Funnily, enough, the year I took my A levels was a scorcher too. But I didn’t treat them half so seriously as today’s teenagers. Actually, I spent the entire summer lying on a Dorset riverbank sunbathing with friends and reading old copies of Jackie magazine.

But on the up side, teenagers are definitely less sartorially challenged in the sun than grown-ups. I hate my scary white legs and avoid baring them for as long as possible. Even though the sun’s been shining for a few days it’s been a real wrench to discard my habitual black tights and hunt out the fake tan. A London friend told me that on the first day of the heat wave a fellow passenger eyed her thick tights with disdain. “I wanted to tap her on the shoulder and tell her it wasn’t my fault I left for work before the weather changed,” she said. I had much the same feeling today when my daughter arrived home and eyed my blotchy orange ankles. “It's amazing how easy it is to forget to fake tan your feet,” she said.

PS. My son’s just made me watch the trailer for the remake of The Great Gatsby. I adored the novel (did it for A level, in fact) and swooned at Robert Redford in the original movie, so wasn’t that interested. But just take a look. I reckon it’s going to be the movie of the year…

Tuesday, 8 May 2012

The annual French exchange

As the exam season kicks in with a vengeance, my student daughter hit on a brilliant idea to revise for her impending French oral. She and her flatmate booked a budget flight to Lyon and spent two days immersed in speaking French. It was a far better (and more fun) idea than the usual method of improving teenagers’ language skills – the dreaded French exchange.

Apart from my schoolfriend Sarah, who became lifelong pals with the French girl she exchanged with, I’ve never come across a success story.

When I was 16, I swapped with a sweet French girl called Marie-Line who lived in a fishing village on the Normandy coast. I was desperately homesick, barely uttered a word of French and had nightmares for weeks after walking into the basement and discovering a massive tank of crabs, fish and other creatures from the ocean swimming around – the results of her father’s latest fishing trip.
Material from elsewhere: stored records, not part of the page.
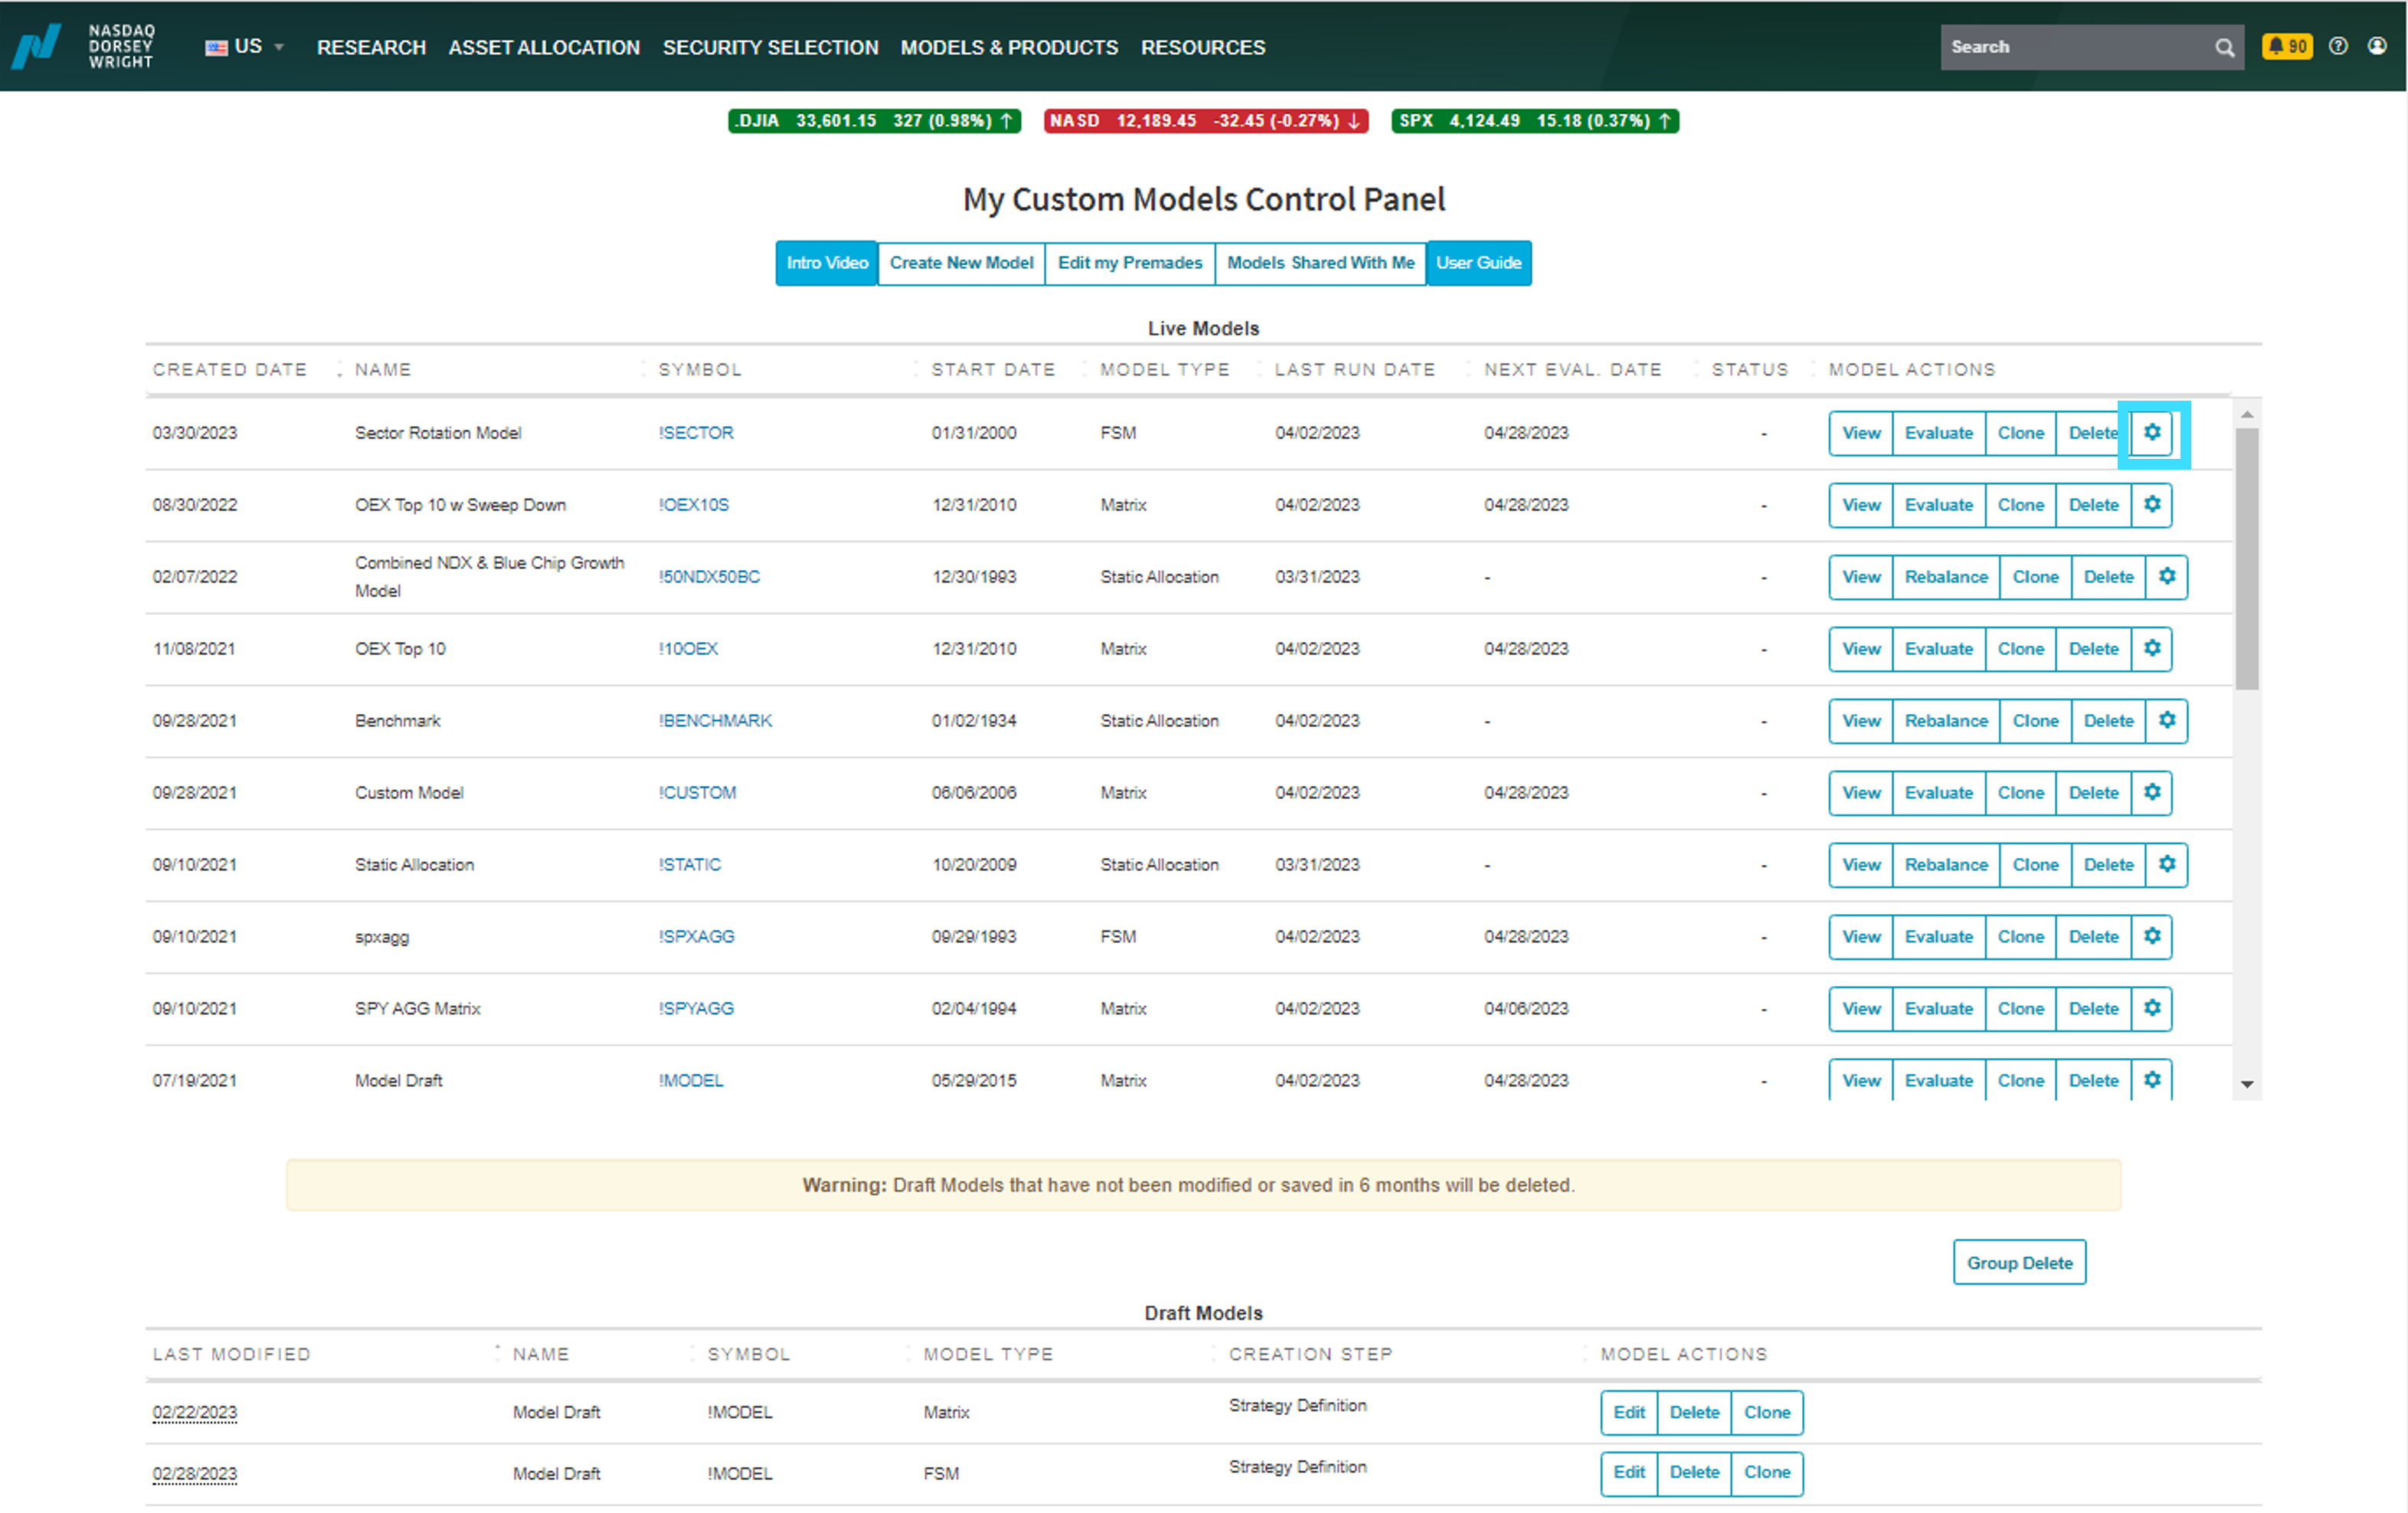Click the notifications bell showing 90
Image resolution: width=2408 pixels, height=1513 pixels.
2287,46
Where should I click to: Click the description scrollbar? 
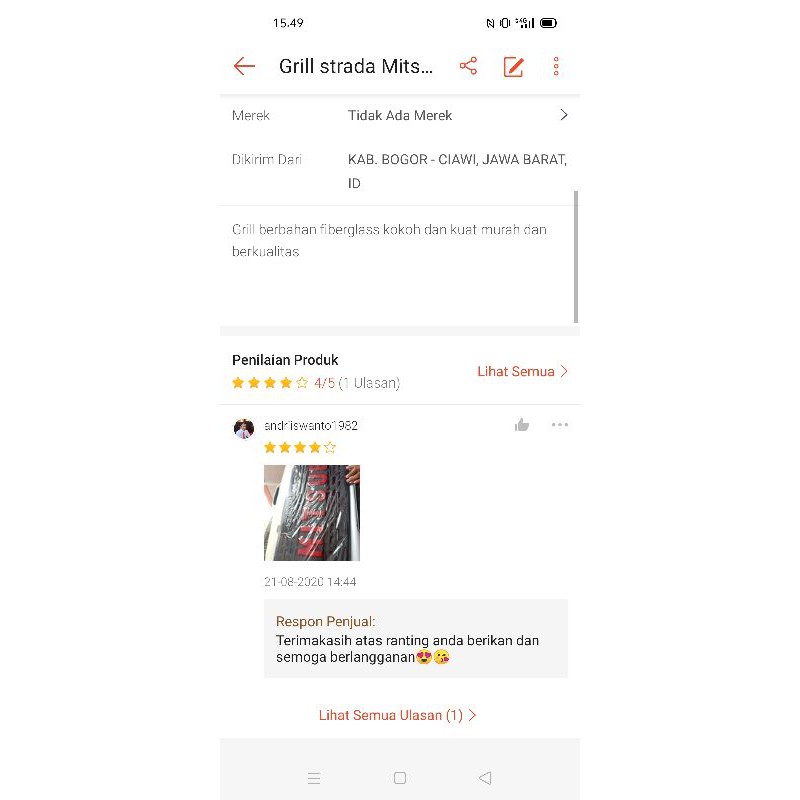point(576,257)
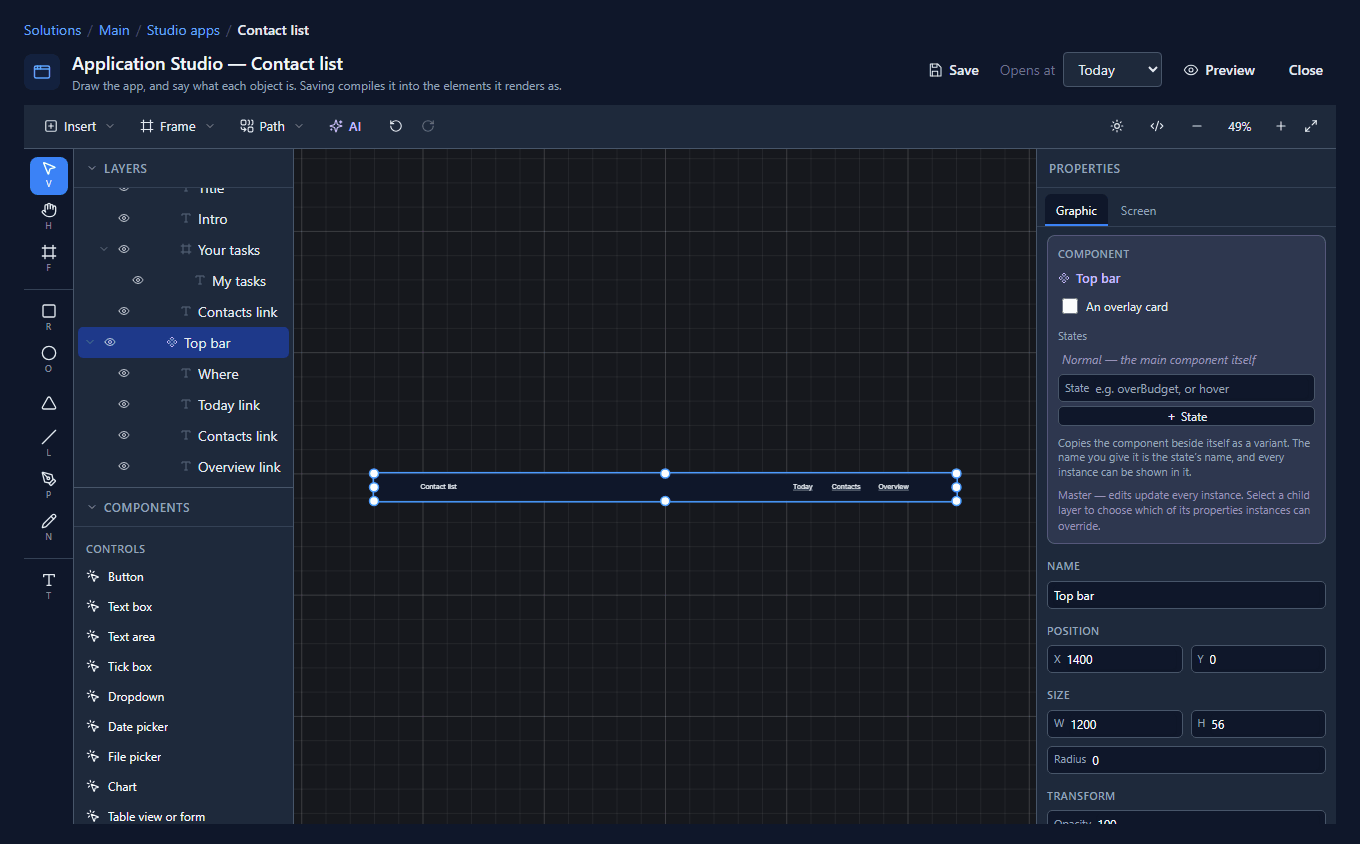Pick the Ellipse shape tool
The height and width of the screenshot is (844, 1360).
pos(49,359)
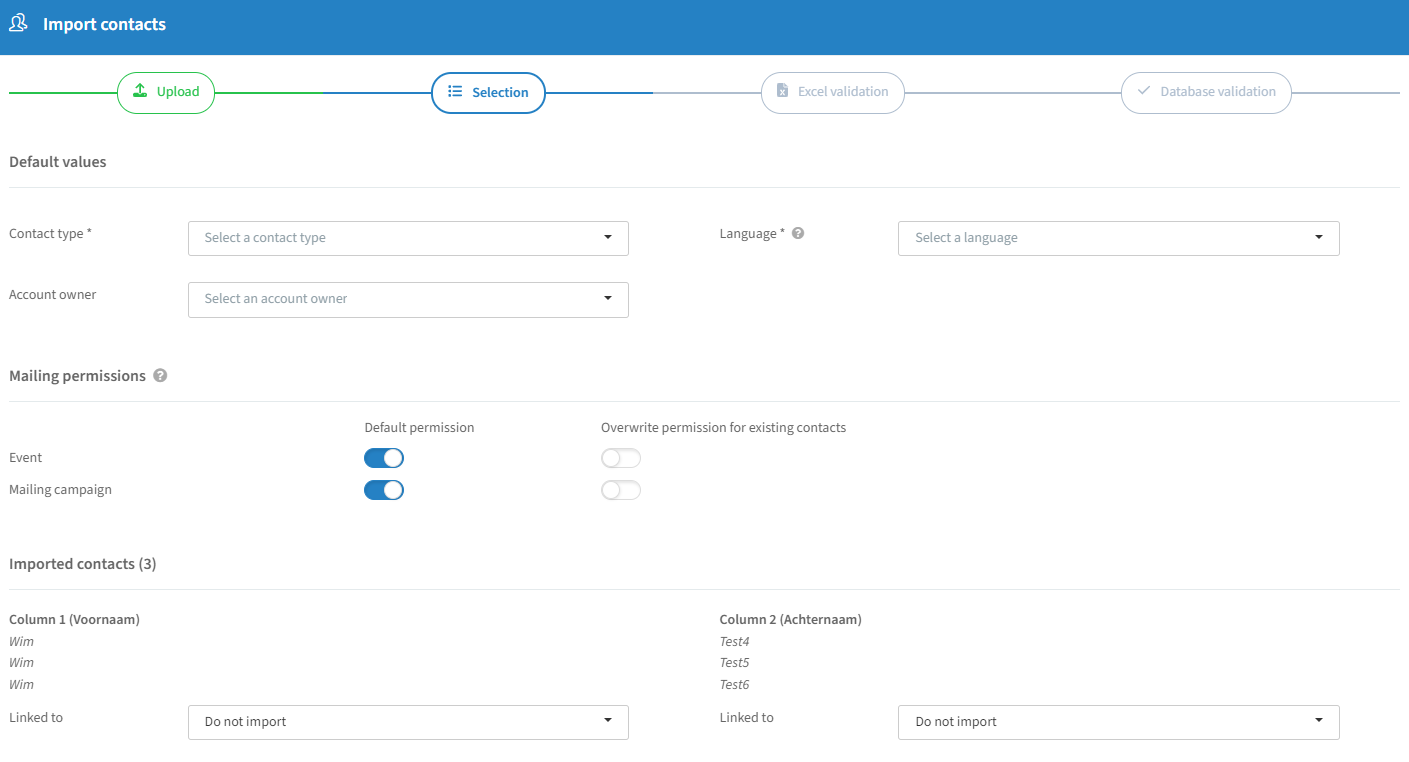
Task: Click the help icon next to Language
Action: [x=798, y=234]
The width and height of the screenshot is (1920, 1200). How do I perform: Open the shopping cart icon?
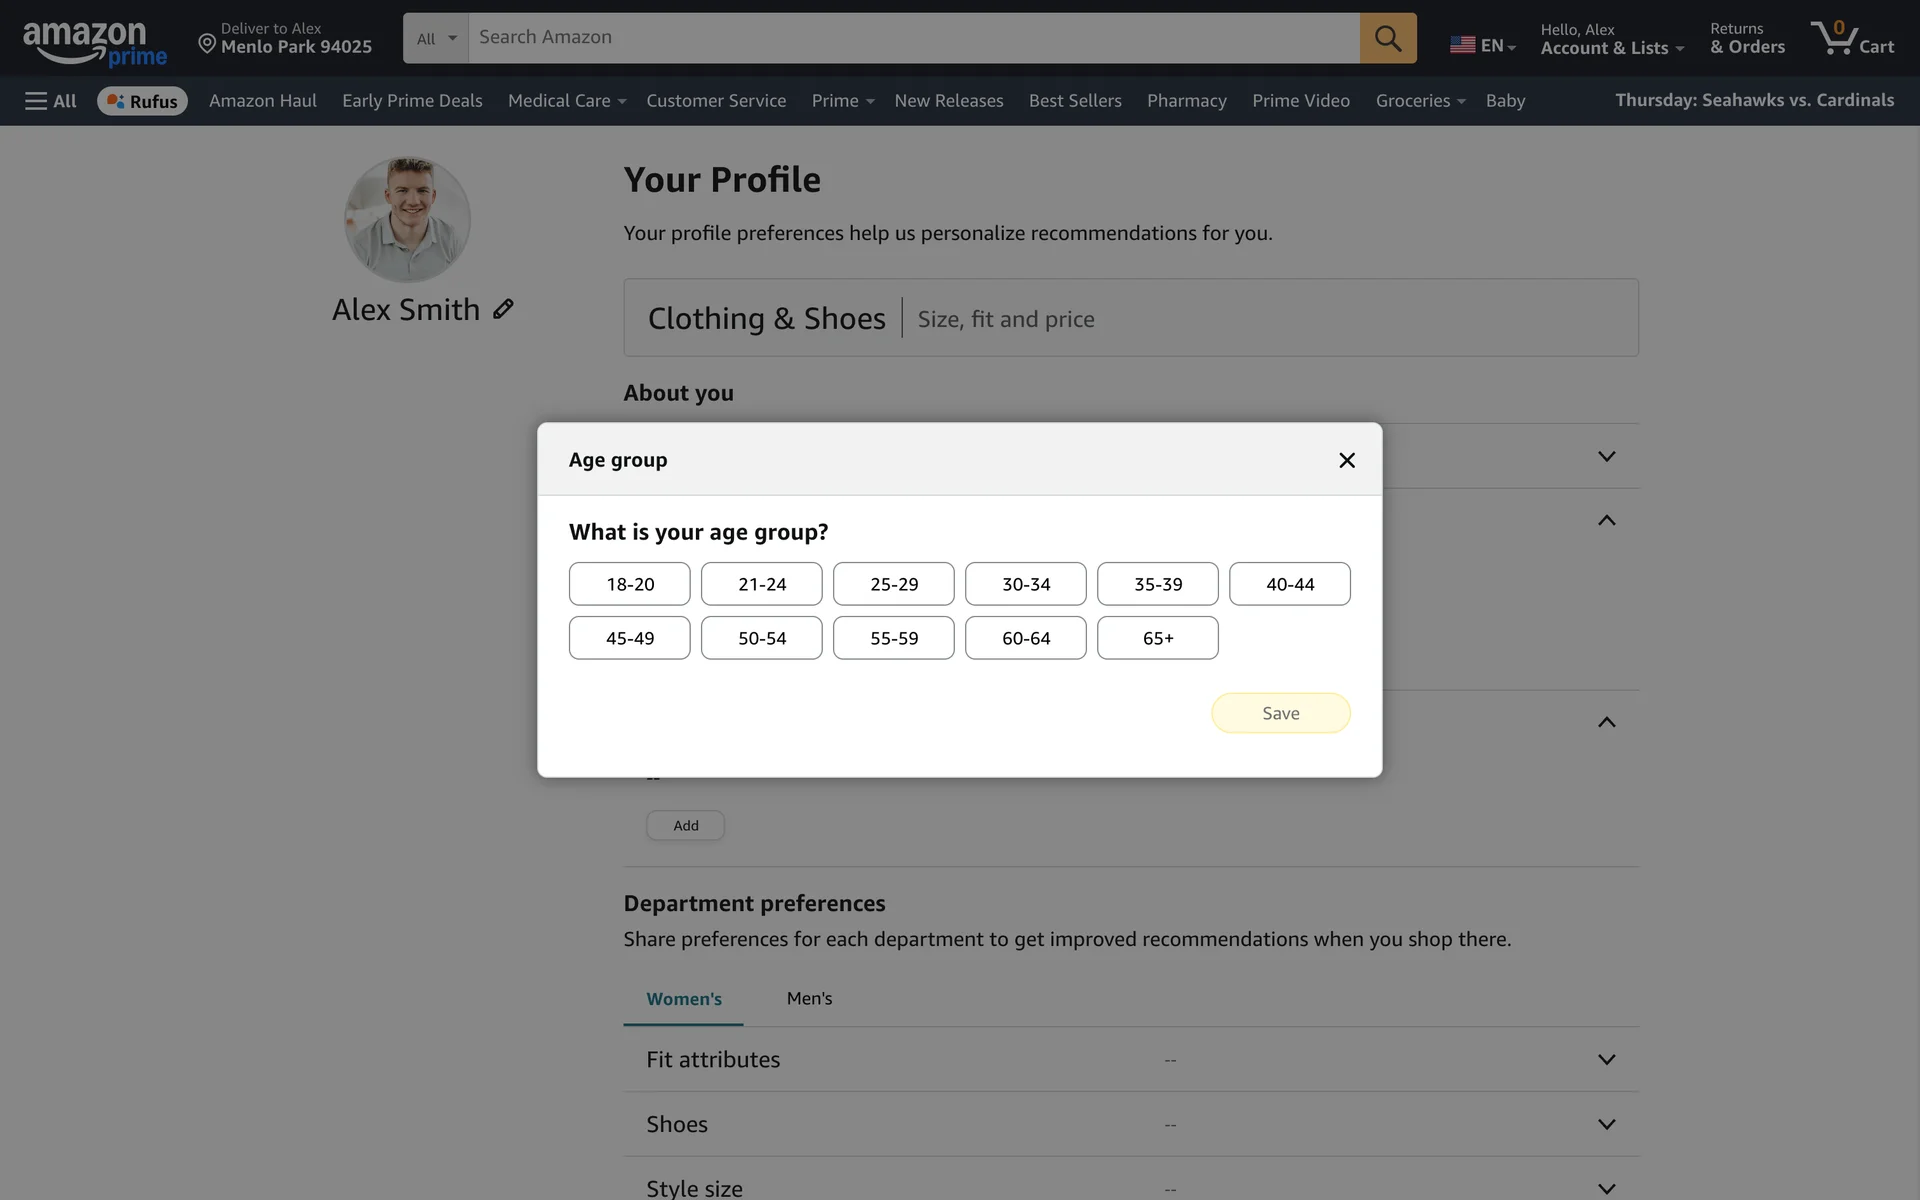[x=1851, y=38]
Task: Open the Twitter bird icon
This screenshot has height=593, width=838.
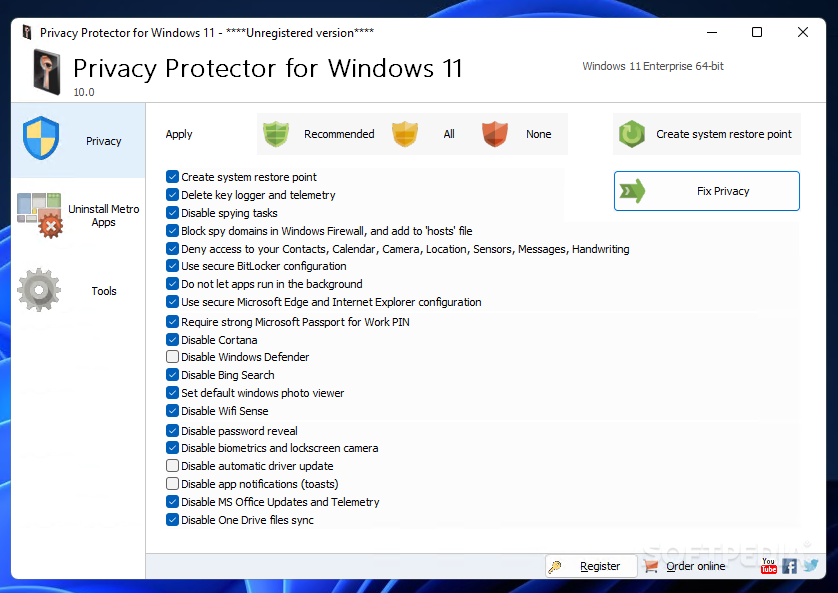Action: coord(810,566)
My daughter did a French exchange at the age of 12, which was far too young. It came about after a French business contact of my husband’s suggested it – and we reckoned it would be churlish to refuse.

When Jean-Paul delivered his daughter Sabine to our house she was clearly appalled by the whole idea. She loathed the food I cooked, couldn’t understand a word I said in either French or English and spent the week buying up her body weight in sweets. It wasn’t her fault at all that she hated the whole experience but it certainly didn’t do anything for the entente cordiale. Worse still, when her father politely rang the following week to thank us for having Sabine to stay, he added: “Oh, and I hope you didn’t let her eat any sweets. I forgot to tell you that she isn’t allowed them at home.”